### Goal of the exercise
Only the lines from the one that contains "The width and" through the last line of the data below should be duplicated, exactly and without pictures.

### Material for this task
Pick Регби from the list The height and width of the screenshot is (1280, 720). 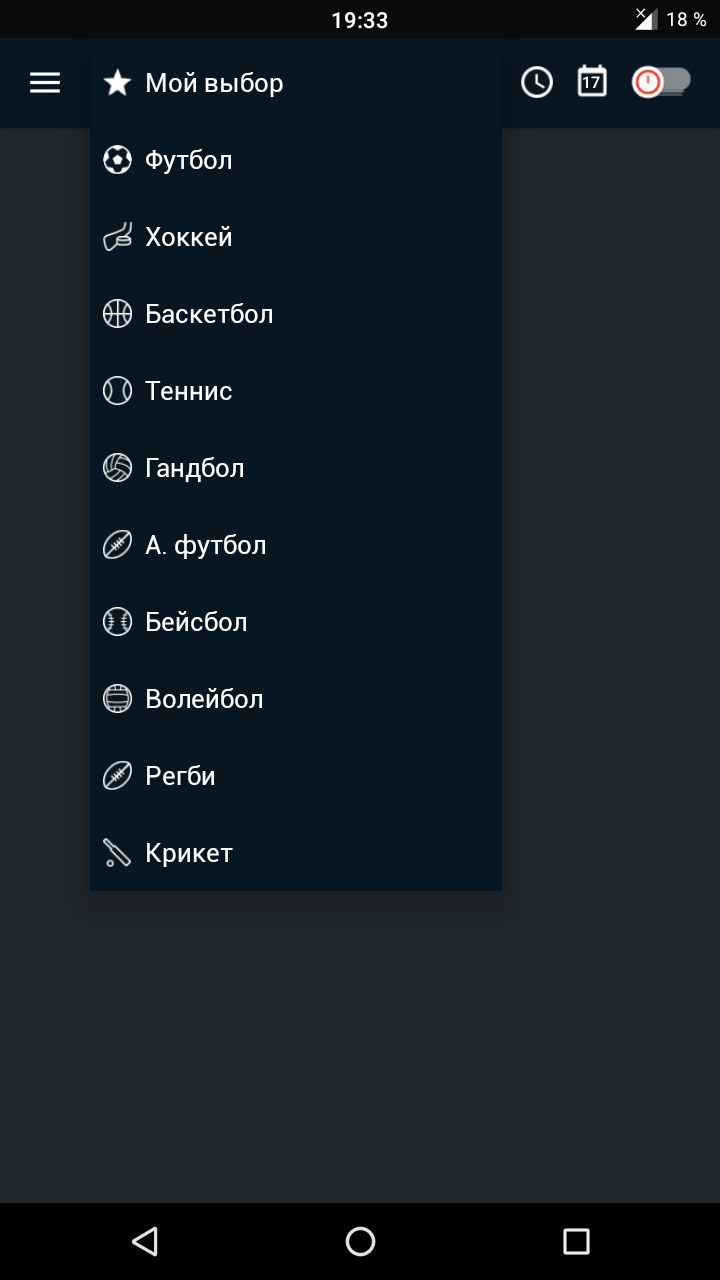(296, 776)
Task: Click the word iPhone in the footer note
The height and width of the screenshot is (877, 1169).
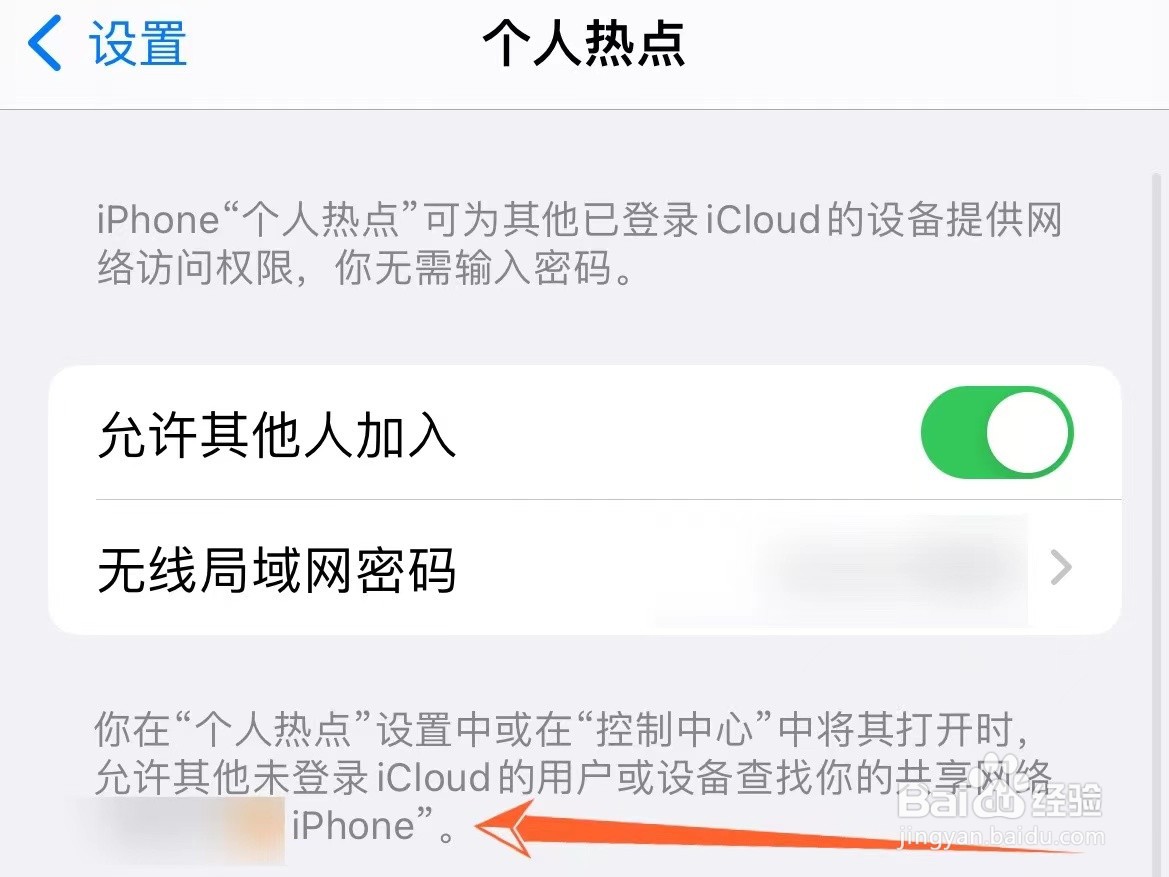Action: [353, 826]
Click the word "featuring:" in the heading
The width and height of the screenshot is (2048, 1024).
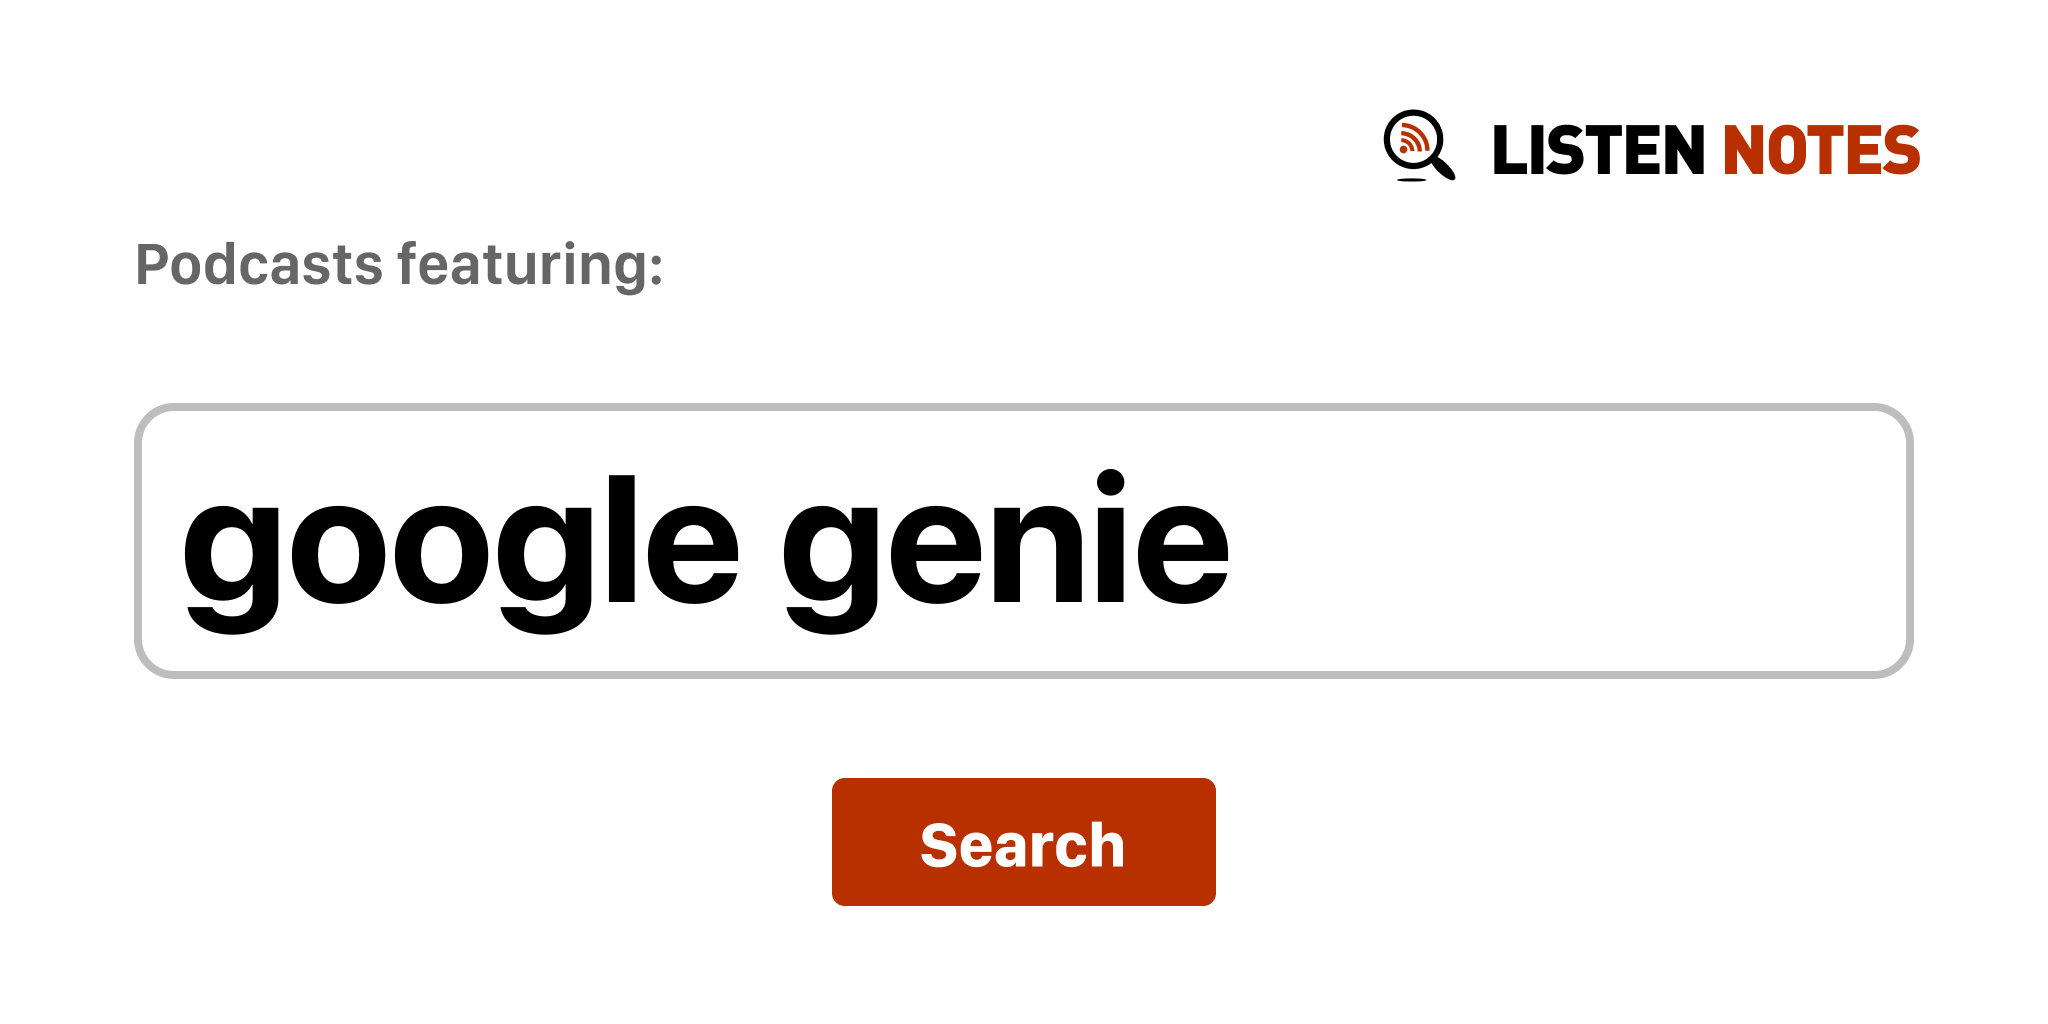530,265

### Your solution
The width and height of the screenshot is (2048, 1024).
530,265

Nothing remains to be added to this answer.